_WHAT IS REQUIRED_
Some entries follow. Reproduce exactly the lines starting at the one with "You are a computer-use agent." and stopping after the one with "Instruction: Click the magnifier search icon".

*** Opening of RECORDED INFORMATION ***

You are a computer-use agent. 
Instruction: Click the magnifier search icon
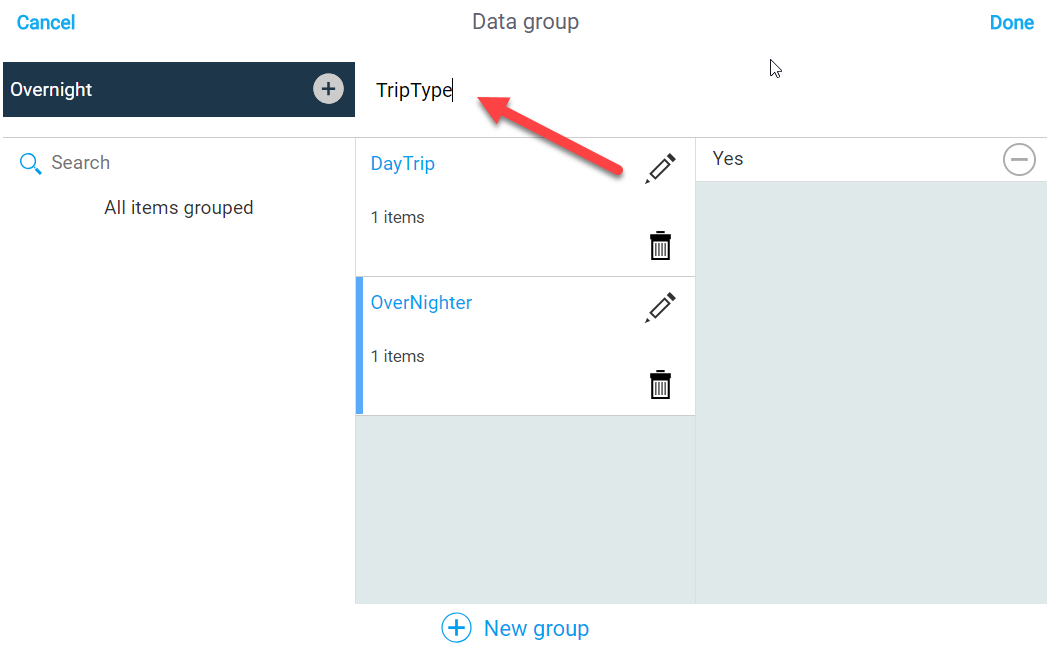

*** Close of RECORDED INFORMATION ***
*** Opening of RECORDED INFORMATION ***

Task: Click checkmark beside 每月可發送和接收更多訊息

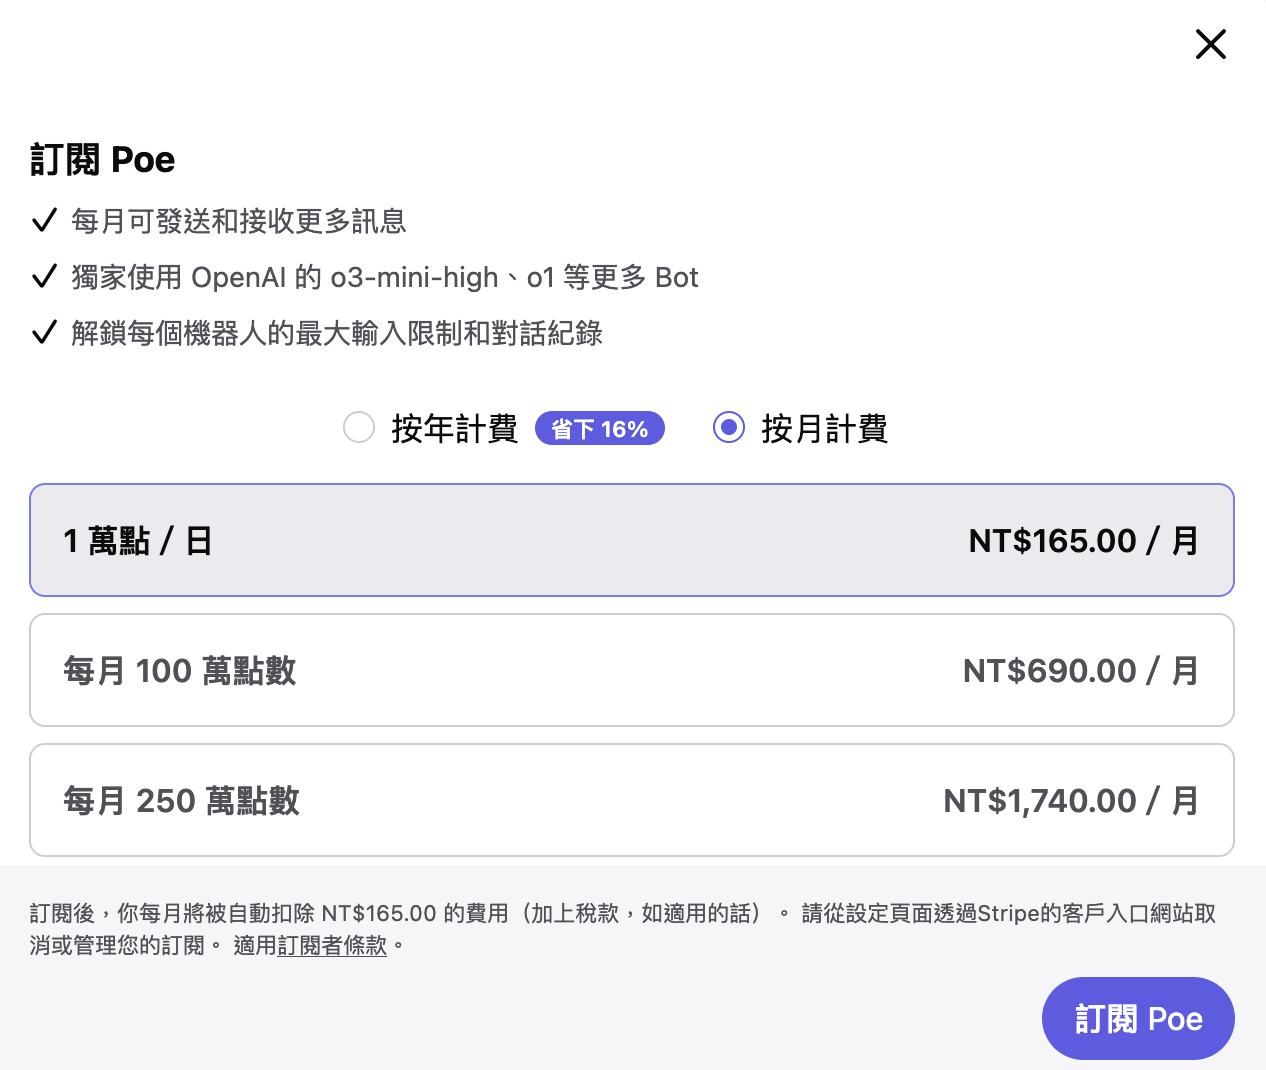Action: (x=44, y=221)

*** Close of RECORDED INFORMATION ***
*** Opening of RECORDED INFORMATION ***

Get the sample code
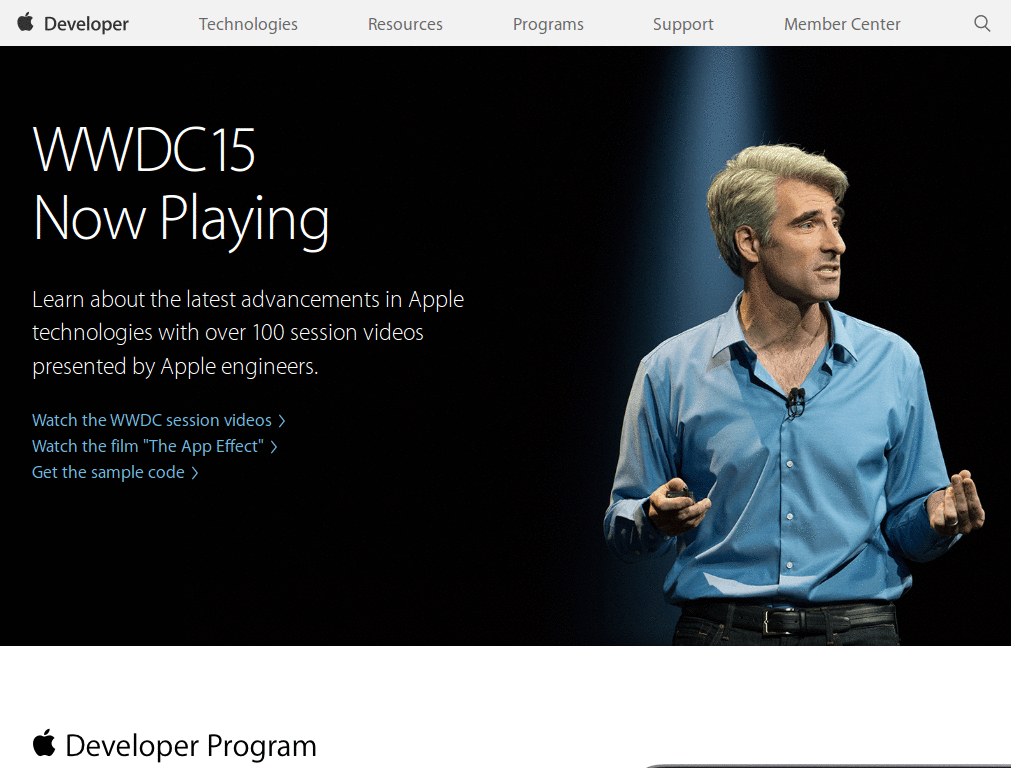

*** Close of RECORDED INFORMATION ***

_PROBLEM SOLUTION_
You are a computer-use agent. 
Instruction: Click the magnifier search icon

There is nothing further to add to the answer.